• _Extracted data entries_
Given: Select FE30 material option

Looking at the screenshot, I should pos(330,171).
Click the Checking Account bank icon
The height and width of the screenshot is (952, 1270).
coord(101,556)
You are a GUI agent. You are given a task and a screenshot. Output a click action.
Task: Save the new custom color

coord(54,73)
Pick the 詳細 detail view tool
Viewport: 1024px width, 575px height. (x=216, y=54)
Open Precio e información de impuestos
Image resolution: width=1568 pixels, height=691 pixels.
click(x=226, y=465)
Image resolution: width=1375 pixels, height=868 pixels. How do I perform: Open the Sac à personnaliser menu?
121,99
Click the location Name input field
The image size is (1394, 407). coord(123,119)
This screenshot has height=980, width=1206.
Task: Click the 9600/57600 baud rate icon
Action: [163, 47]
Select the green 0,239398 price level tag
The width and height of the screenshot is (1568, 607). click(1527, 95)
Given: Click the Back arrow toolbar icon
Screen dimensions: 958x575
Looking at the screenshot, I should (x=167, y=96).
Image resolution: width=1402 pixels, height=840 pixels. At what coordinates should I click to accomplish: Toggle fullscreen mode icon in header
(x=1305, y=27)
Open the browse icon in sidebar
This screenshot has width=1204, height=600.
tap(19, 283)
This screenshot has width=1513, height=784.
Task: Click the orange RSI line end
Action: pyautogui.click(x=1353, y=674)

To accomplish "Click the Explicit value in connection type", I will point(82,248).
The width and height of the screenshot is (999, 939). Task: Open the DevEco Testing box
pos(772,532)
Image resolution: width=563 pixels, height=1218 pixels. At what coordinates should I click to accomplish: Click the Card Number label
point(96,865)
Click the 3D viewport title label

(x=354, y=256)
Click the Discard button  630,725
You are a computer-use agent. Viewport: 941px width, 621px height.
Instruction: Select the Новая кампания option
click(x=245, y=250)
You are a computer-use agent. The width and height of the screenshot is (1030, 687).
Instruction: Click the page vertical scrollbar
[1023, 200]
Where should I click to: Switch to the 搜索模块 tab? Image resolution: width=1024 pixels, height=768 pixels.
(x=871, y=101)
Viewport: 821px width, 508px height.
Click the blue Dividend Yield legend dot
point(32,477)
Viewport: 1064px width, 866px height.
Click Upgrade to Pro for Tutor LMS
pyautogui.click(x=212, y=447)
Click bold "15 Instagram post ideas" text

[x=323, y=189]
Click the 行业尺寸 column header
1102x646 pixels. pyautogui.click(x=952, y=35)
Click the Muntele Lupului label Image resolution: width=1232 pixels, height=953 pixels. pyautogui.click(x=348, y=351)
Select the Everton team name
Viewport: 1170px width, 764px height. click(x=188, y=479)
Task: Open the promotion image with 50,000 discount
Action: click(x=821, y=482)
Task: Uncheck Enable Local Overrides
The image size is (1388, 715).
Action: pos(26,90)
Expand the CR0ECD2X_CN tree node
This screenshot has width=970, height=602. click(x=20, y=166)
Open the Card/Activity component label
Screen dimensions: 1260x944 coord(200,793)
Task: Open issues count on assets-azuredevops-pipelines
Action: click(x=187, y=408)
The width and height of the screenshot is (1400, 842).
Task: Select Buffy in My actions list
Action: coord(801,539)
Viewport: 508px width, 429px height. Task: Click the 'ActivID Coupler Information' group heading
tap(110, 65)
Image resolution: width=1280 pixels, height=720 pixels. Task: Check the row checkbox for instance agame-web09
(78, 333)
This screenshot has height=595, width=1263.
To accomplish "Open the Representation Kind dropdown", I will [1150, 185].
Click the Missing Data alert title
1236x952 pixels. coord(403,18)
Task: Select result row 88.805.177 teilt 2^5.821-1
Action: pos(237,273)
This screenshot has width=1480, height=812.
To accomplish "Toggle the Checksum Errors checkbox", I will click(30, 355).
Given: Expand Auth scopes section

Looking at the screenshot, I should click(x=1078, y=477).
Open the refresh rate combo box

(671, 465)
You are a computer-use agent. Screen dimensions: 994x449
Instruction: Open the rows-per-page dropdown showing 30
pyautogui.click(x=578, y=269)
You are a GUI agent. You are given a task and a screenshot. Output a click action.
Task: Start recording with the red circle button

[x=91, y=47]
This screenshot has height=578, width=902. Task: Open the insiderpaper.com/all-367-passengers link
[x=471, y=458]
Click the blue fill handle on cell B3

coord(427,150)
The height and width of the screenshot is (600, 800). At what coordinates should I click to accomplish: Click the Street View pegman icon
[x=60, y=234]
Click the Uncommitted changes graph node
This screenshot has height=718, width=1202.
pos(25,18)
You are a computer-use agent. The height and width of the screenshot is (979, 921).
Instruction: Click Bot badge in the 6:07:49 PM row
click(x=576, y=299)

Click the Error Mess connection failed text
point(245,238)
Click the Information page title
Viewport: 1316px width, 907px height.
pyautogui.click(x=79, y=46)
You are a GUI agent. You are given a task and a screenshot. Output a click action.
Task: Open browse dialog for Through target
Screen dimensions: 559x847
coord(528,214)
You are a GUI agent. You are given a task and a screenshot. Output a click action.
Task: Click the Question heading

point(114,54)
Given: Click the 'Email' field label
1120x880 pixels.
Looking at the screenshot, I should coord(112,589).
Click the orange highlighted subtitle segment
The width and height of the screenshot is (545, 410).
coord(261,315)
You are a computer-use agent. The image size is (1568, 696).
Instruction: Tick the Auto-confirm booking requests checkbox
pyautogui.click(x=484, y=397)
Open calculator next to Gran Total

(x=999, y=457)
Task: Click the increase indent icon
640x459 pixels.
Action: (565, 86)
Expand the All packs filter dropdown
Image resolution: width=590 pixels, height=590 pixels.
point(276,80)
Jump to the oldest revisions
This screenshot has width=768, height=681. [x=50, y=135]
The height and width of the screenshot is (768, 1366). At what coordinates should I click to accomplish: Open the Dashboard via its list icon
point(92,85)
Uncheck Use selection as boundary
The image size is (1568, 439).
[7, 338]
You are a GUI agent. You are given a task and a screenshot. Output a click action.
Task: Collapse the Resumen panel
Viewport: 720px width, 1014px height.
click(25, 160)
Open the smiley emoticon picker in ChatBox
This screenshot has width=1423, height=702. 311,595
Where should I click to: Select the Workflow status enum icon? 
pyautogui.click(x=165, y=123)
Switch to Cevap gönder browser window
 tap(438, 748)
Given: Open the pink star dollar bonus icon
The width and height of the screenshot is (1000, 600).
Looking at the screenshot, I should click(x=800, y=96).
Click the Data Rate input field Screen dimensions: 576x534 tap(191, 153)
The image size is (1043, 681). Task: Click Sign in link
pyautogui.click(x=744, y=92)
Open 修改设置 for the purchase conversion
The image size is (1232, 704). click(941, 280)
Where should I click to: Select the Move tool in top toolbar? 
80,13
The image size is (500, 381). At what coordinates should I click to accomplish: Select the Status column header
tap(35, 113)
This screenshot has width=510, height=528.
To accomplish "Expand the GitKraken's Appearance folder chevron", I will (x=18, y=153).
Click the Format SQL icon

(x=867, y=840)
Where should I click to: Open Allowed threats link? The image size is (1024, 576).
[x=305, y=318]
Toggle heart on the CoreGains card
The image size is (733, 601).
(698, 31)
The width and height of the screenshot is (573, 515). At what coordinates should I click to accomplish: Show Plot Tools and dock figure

• _What you need to do_
Find the lines above that hold "will", then copy each of them.

• _Finished task_
To accomplish "Click the Explicit value in connection type", I will point(82,248).
To accomplish "Open the Representation Kind dropdown", I will [1150, 185].
To accomplish "Toggle the Checksum Errors checkbox", I will click(30, 355).
To accomplish "Expand the GitKraken's Appearance folder chevron", I will (x=18, y=153).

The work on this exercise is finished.